US Light Vehicle Sales – Released 4/28/2023 – U.S. light vehicle sales were at a seasonally adjusted annual rate (SAAR) of 14.838 million units in March.
Personal Income – Released 4/28/2023 – Personal income increased $67.9 billion (0.3 percent) in March, according to estimates by the Bureau of Economic Analysis. Disposable personal income (DPI) increased $71.7 billion (0.4 percent) and personal consumption expenditures (PCE) increased $8.2 billion (less than 0.1 percent). The PCE price index increased 0.1 percent. Excluding food and energy, the PCE price index increased 0.3 percent. Real DPI increased 0.3 percent in March and Real PCE decreased less than 0.1 percent; goods decreased 0.4 percent and services increased 0.1 percent.
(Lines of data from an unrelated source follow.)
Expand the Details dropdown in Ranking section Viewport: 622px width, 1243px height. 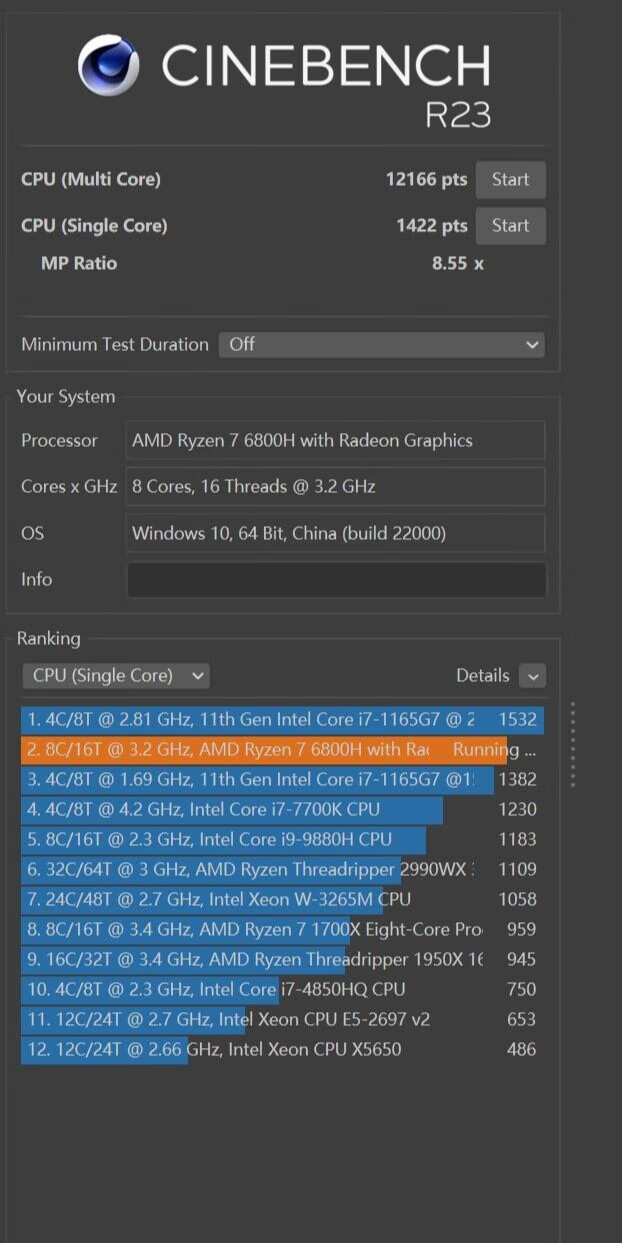(533, 675)
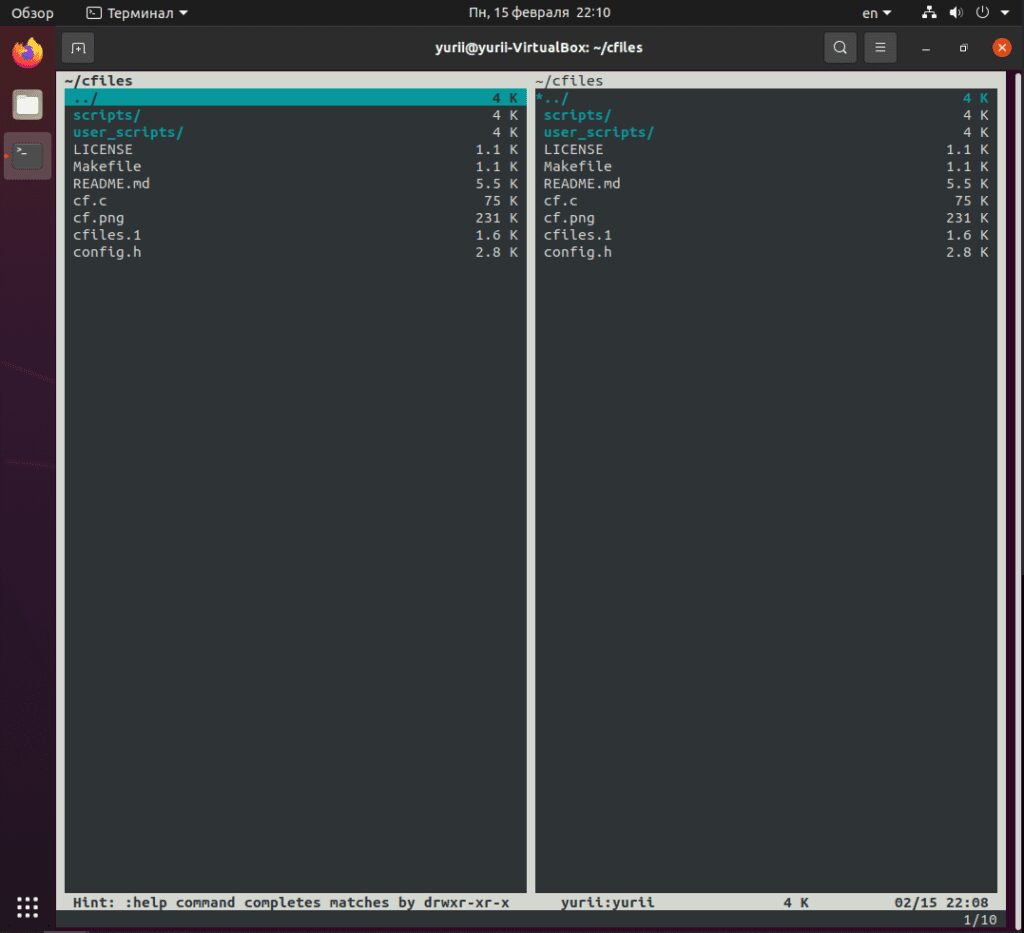
Task: Open the en language dropdown
Action: pos(876,13)
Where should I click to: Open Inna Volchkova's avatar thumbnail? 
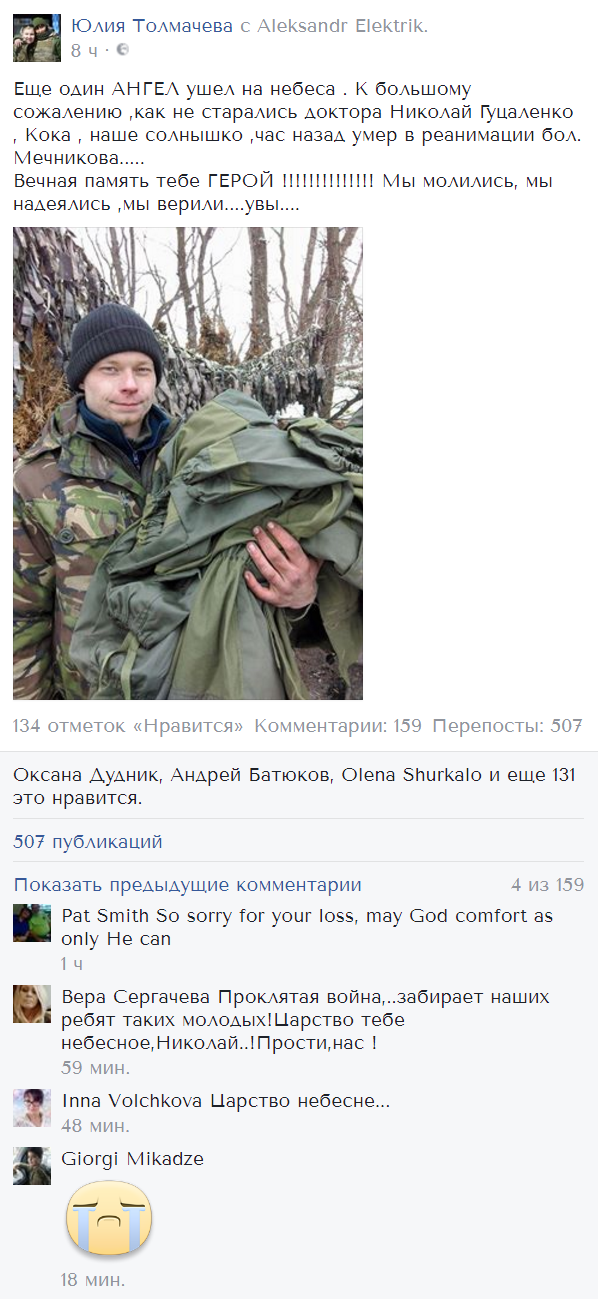[32, 1108]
Advance Estimate of 1th Quarter 2023 GDP – Released 4/27/2023 – Real gross domestic product (GDP) increased at an annual rate of 1.1 percent in the first quarter of 2023, according to the “advance” estimate released by the Bureau of Economic Analysis. In the fourth quarter, real GDP increased 2.6 percent. The increase in real GDP reflected increases in consumer spending, exports, federal government spending, state and local government spending, and nonresidential fixed investment that were partly offset by decreases in private inventory investment and residential fixed investment. Imports, which are a subtraction in the calculation of GDP, increased
Durable Goods – Released 4/26/2023 – New orders for manufactured durable goods in March were up $8.6 billion or 3.2 percent to $276.4 billion, this followed two consecutive monthly decreases, Excluding transportation, new orders increased 0.3 percent. Excluding defense, new orders increased 3.5 percent. The march increase was mostly a result of stronger transportation equipment purchases.
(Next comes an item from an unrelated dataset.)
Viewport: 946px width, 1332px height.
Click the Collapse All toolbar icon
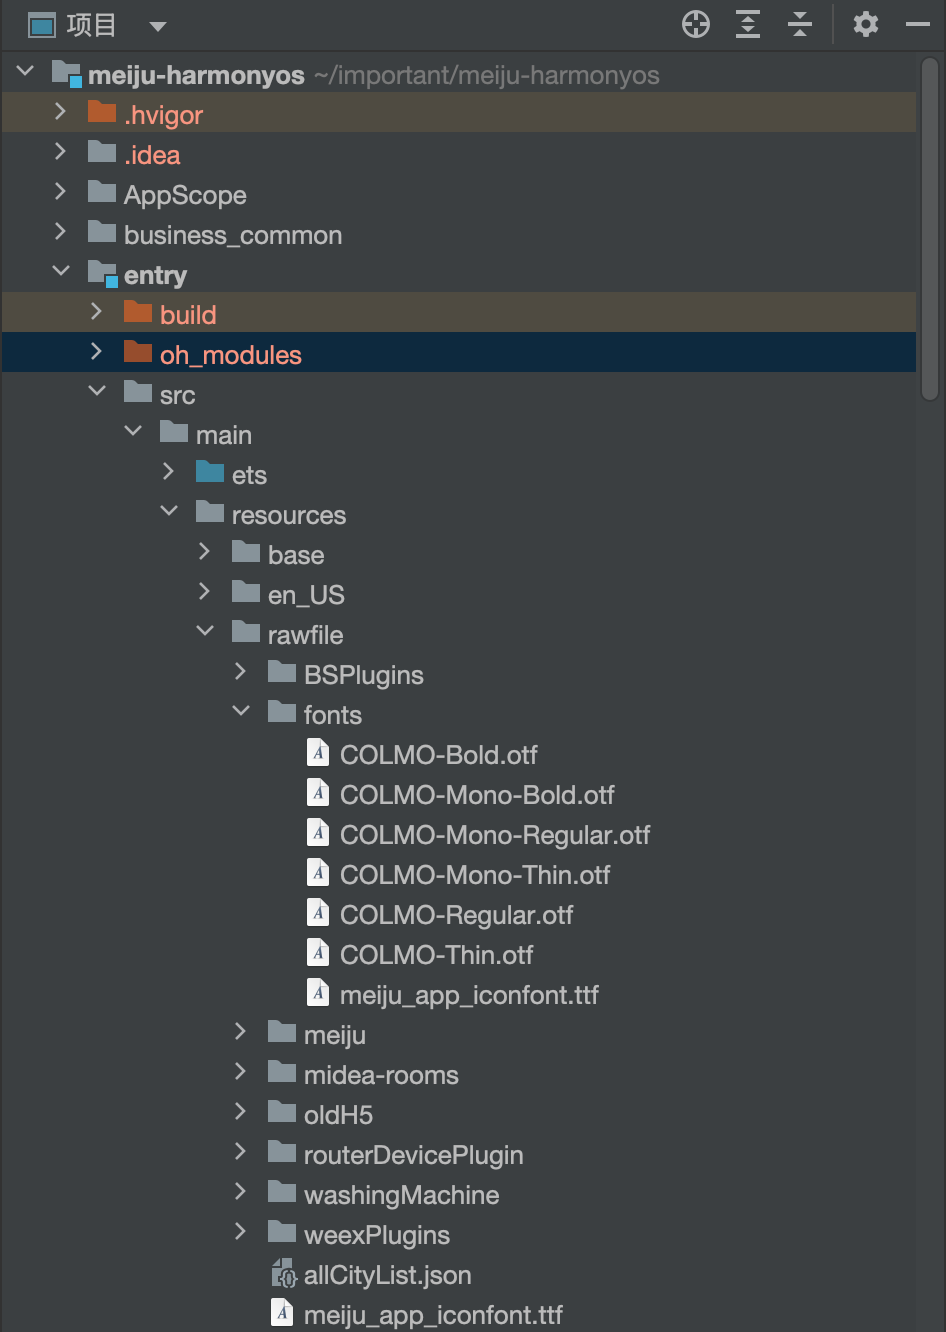coord(799,25)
New Residential Sales – Released 4/25/2023 – Sales of new single‐family houses in March 2023 were at a seasonally adjusted annual rate of 683,000, according to estimates released jointly today by the U.S. Census Bureau and the Department of Housing and Urban Development. This is 9.6 percent above the revised February rate of 623,000, but is 3.4 percent below the March 2022 estimate of 707,000
Consumer Confidence – Released 4/25/2023 – The Conference Board Consumer Confidence Index® fell in April to 101.3, down from 104.0 in March. The Present Situation Index—based on consumers’ assessment of current business and labor market conditions—increased to 151.1 from 148.9 last month. The Expectations Index—based on consumers’ short-term outlook for income, business, and labor market conditions—fell to 68.1 from 74.0. The Expectations Index has now remained below 80—the level associated with a recession within the next year—every month since February 2022, with the exception of a brief uptick in December 2022. The survey was fielded from April 3—about three weeks after the bank failures in the United States—to April 19.
Existing Home Sales – Released 4/20/2023 – Existing home sales decreased in March. Sales decreased 2.4% to a seasonally adjusted rate of 4.44 million in March. Sales decreased 22.0% year-over-year. Housing inventory sits at 980k units. Up 1.0% over February. Up 5.4% over last year. Unsold inventory sits at a 2.6-month supply. The median existing home price for all housing types was $375,700, which is down 0.9% from March 2022.